Sweeping sails appropriately grace the entrance of Mast, a nautical-themed bar that opened recently in Milan near the Parco Sempione.
The space features leather chairs from the Sixties grouped into various colors, including black, white, beige, red, yellow and brown, creating a very Mod atmosphere. Equally retro are the silver lamps that grace each table.
Adding to the calming environment is the guitar music that softly plays in the background, soothing the caipirinhas-sipping crowd. For patrons interested in chatting — not chilling — there’s a separate, quieter bar situated under an impressive low-hung glass chandelier. Mast, Via Agudio 3, Milano (+39) 023490046.
What could be better than a bath of rose petals followed by a hydrating body massage?
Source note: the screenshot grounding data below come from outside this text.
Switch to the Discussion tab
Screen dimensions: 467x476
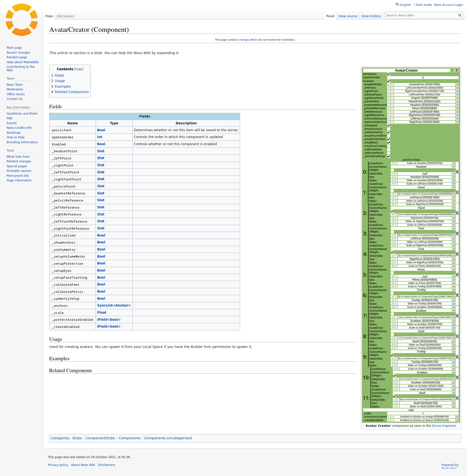[65, 16]
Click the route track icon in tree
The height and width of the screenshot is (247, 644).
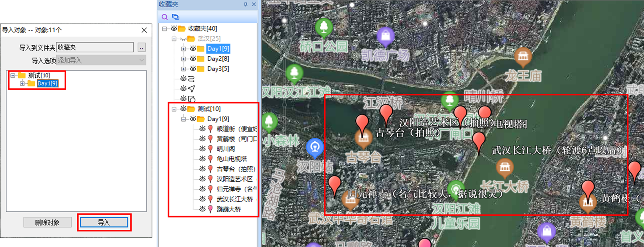coord(192,79)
Opened late last year, Madrid’s first — and only — day spa is called Chi Spa, a catchy play on words: “chi” means vitality or universal energy and “chispa” means spark in Spanish.
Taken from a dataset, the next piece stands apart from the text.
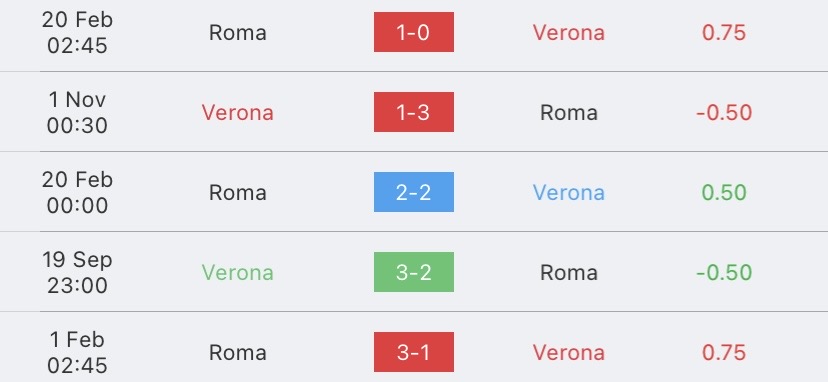The image size is (828, 382).
Task: Select Roma in the 2-2 match row
Action: tap(238, 192)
The two-level spa is a soothing combination of milky white walls, dark woods, camel upholstery and steel and glass tables by Eileen Gray. There are four “suites” — and one Jacuzzi — per floor with luxurious custom-made beds, graduated lighting, music, showers and plush toweling.
Treatments, for women (upstairs) and men (downstairs), include anti-stress and detox massages, rejuvenating facials ($132), shiatsu ($68), antiaging manicures and the most fragrant pedicure in town with thin cucumber slices, eucalyptus oil and fresh mint applied to combat foot fatigue ($40).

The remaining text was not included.